● **What needs to be done**:
Answer these questions from the Doha Forum transcript:
1. In which country is the Doha Forum held?
2. How much longer does Israel say its war to destroy Hamas could take?
3. Which country vetoed the appeal by the U.N. secretary-general to the Security Council?

● **Document section**:
——

LEILA FADEL, HOST:
The Doha Forum resumes today in Qatar. The yearly meeting brings together regional policymakers, and this year's gathering is being dominated by Israel's war against Hamas in Gaza.
MICHEL MARTIN, HOST:
Qatar, a U.S. ally, is home to some Hamas political leaders. The Gulf nation played an active role in negotiating a dayslong pause in fighting that allowed the release of Israeli and foreign hostages in exchange for Palestinian prisoners. And it is still trying to get the two sides to agree to another truce.
FADEL: Joining me now from Doha is NPR's Aya Batrawy. Hi, Aya.
AYA BATRAWY, BYLINE: Hi. Good morning, Leila.
FADEL: Good morning. So tell us what you're hearing at this conference.
BATRAWY: Well, this forum is dominated by the war raging in Gaza, which is increasingly being seen as a threat to regional security and the key issue right now in the Middle East. And Qatar's prime minister, Sheikh Mohammed Al Thani, he told the forum that the war is showing the size of the gap between those around the world demanding a cease-fire and those reluctant to even call for one. And Israel says this war to destroy Hamas could take another two months, but foreign ministers and others at this forum say that cannot happen. It's simply too destabilizing.
FADEL: Now, among the attendees is U.N. Secretary-General Antonio Guterres. The U.S. vetoed his appeal to the Security Council to demand an immediate humanitarian cease-fire in the war. What did he have to say?

——

● **Provided data**:
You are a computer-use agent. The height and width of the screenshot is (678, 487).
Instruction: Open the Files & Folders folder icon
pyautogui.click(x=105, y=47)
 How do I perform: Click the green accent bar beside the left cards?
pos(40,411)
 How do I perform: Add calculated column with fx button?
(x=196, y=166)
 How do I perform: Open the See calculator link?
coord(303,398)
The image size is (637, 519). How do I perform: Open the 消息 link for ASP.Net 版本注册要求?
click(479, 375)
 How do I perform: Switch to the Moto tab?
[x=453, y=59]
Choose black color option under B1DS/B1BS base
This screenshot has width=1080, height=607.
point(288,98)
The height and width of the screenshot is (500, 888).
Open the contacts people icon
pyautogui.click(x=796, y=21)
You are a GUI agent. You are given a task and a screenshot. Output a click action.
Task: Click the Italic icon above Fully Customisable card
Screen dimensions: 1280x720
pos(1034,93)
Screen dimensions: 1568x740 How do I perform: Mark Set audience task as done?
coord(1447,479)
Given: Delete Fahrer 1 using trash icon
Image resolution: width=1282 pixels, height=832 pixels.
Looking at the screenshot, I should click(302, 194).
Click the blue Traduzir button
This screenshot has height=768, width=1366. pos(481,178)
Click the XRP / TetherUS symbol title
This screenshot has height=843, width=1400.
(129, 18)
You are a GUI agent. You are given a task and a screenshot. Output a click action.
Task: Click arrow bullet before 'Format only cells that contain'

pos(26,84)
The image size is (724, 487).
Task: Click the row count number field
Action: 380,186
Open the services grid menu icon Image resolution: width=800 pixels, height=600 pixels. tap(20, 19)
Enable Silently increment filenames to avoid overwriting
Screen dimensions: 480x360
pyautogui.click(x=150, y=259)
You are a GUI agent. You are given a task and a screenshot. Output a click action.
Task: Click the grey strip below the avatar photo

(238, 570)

——

● **Exercise response**:
1. Qatar
2. Another two months
3. The U.S.